A la fin du repas, Ismail me montre une vidéo de sa libération : dans le couloir sombre du bloc, au milieu d'un bruit indescriptible et des tirs des rebelles qui brisent les serrures des portes, les hommes crient, dansent, courent, pleurent, invoquent Dieu . Ismail, émacié et rasé, se tient la tête entre les mains et tente ensuite de diriger ses libérateurs vers d'autres cellules. Chaque fois qu’une porte est forcée, une marée d’hommes se précipite dehors en criant « Allah est grand ! et embrassant leurs sauveurs ; Au sol, deux hommes handicapés tentent de ramper vers la sortie.

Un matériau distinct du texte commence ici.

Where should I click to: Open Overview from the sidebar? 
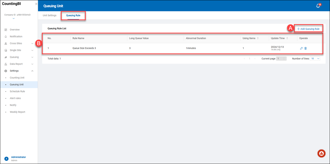(x=15, y=30)
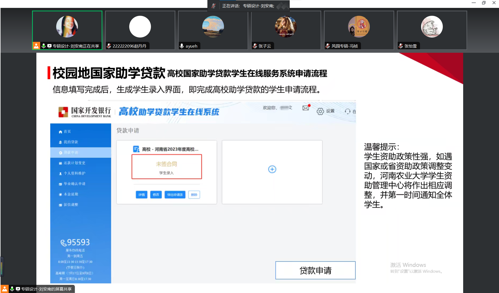Click the muted microphone icon in speaking bar

coord(214,6)
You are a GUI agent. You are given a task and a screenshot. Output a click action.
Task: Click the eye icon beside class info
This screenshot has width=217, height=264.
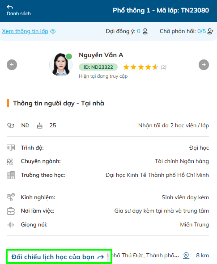pyautogui.click(x=53, y=31)
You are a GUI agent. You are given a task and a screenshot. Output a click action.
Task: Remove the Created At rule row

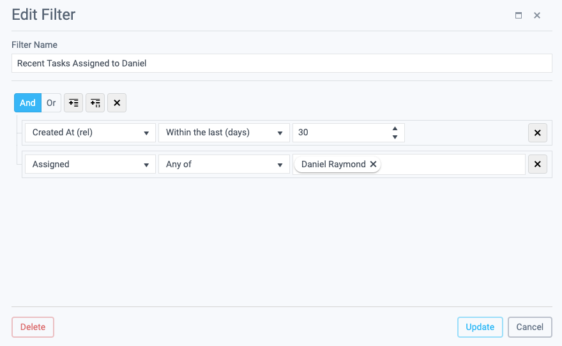(x=537, y=133)
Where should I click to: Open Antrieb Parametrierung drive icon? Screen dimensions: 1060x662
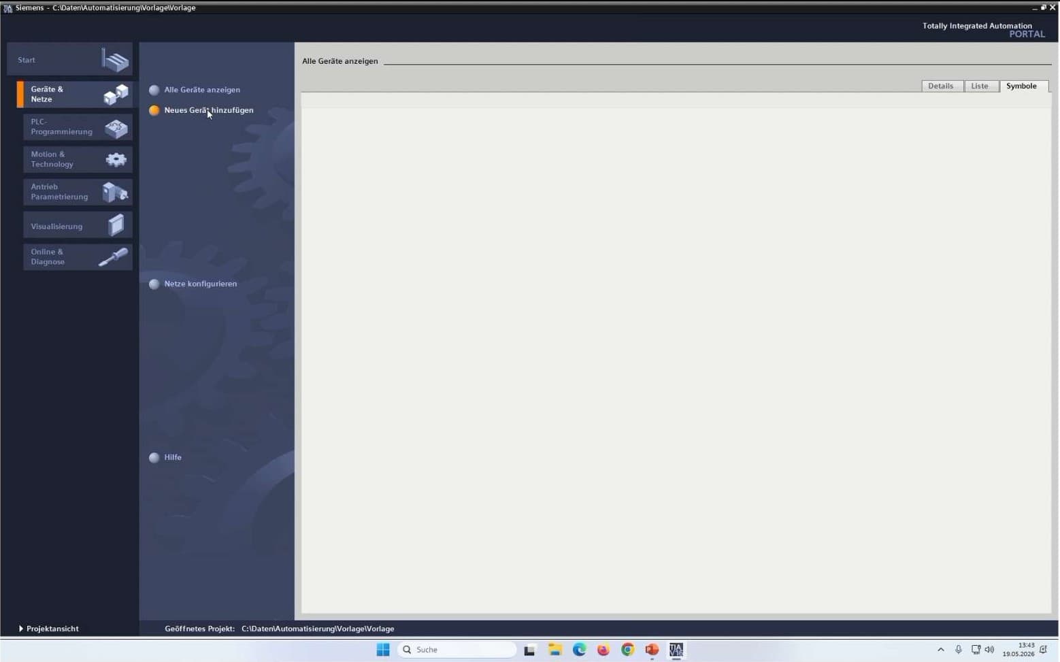[115, 192]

C'était le 8 décembre dernier, vers trois heures du matin. À 22 heures, grâce à des personnes venues récupérer l'un de ses codétenus, Ismail était déjà à Homs.

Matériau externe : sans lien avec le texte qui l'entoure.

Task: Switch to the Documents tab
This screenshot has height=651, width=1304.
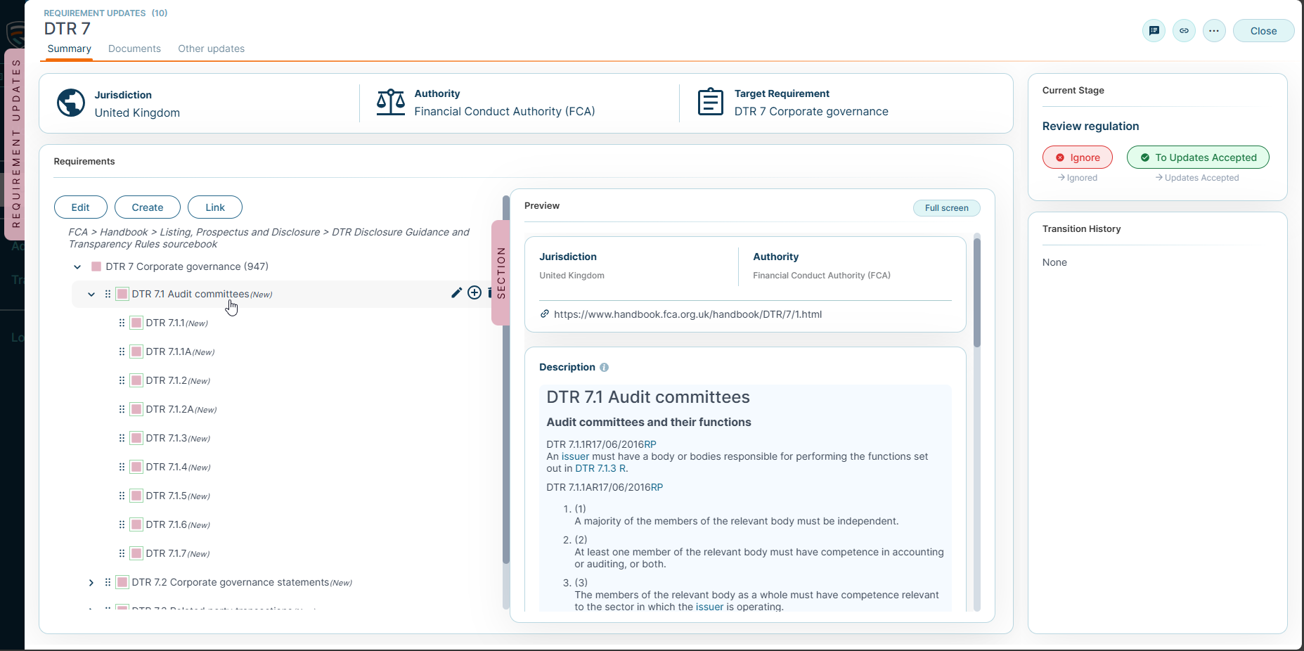Action: click(134, 49)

Lorsqu'il a finalement revu son fils, il n'a pas parlé pendant trois jours. "Et maintenant ?". « Maintenant, il est un peu jaloux que son père couche avec sa mère et qu'il doive dormir seul dans le salon. Mais il s'en remettra. Sa mère est déjà enceinte de deux mois. » Il sourit, et ce sourire illumine son visage émacié : « Tout va bien. » Il tend la main pour caresser les cheveux du petit Ali. « J’ai encore beaucoup de cauchemars », dit-il finalement doucement. « Mes cris réveillent mon fils. Il sait tout ce qui s'est passé. »

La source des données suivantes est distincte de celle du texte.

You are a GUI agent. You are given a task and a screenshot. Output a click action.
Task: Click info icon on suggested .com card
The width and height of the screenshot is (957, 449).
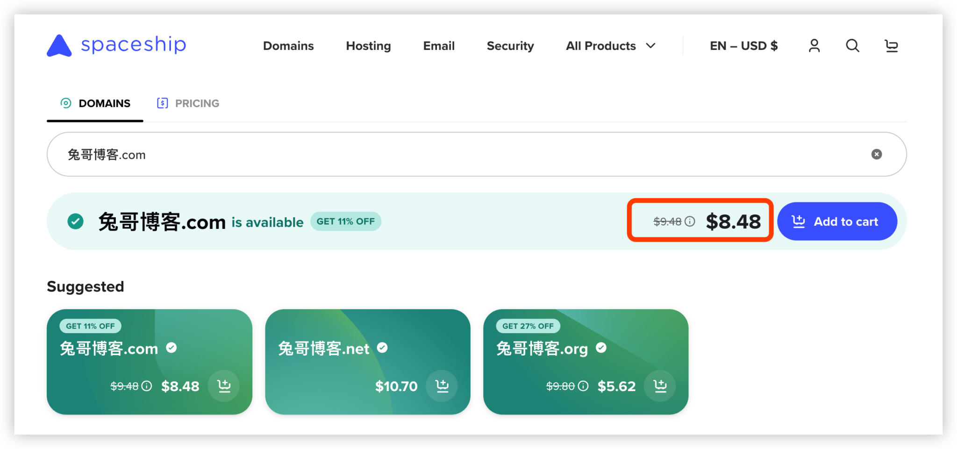[147, 386]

Des milliers de disparusJ'avais déjà visité Saidnaya dix jours plus tôt. La prison est située à 30 kilomètres de Damas, dans les montagnes arides de la chaîne de l'Anti-Liban. Dès qu'on quitte Al Tal, il apparaît au sommet d'une colline dominant la route, trapu, à moitié en ruine, ses longs murs aux étroites ouvertures brillant au soleil, étalant sa cruauté à tous ceux qui passent en route vers les villages chrétiens plus loin ou vers le luxueux Sheraton où Maher al-Assad et Asma, la femme de Bachar, venaient faire la fête pendant l'âge d'or du régime. Plus de 30 000 hommes sont passés par cette prison, et seulement 3 000 ou 4 000 s'y trouvaient encore au moment de leur libération. Les corps des autres ont disparu , brûlés ou enterrés dans des fosses communes ; on ne le sait pas encore.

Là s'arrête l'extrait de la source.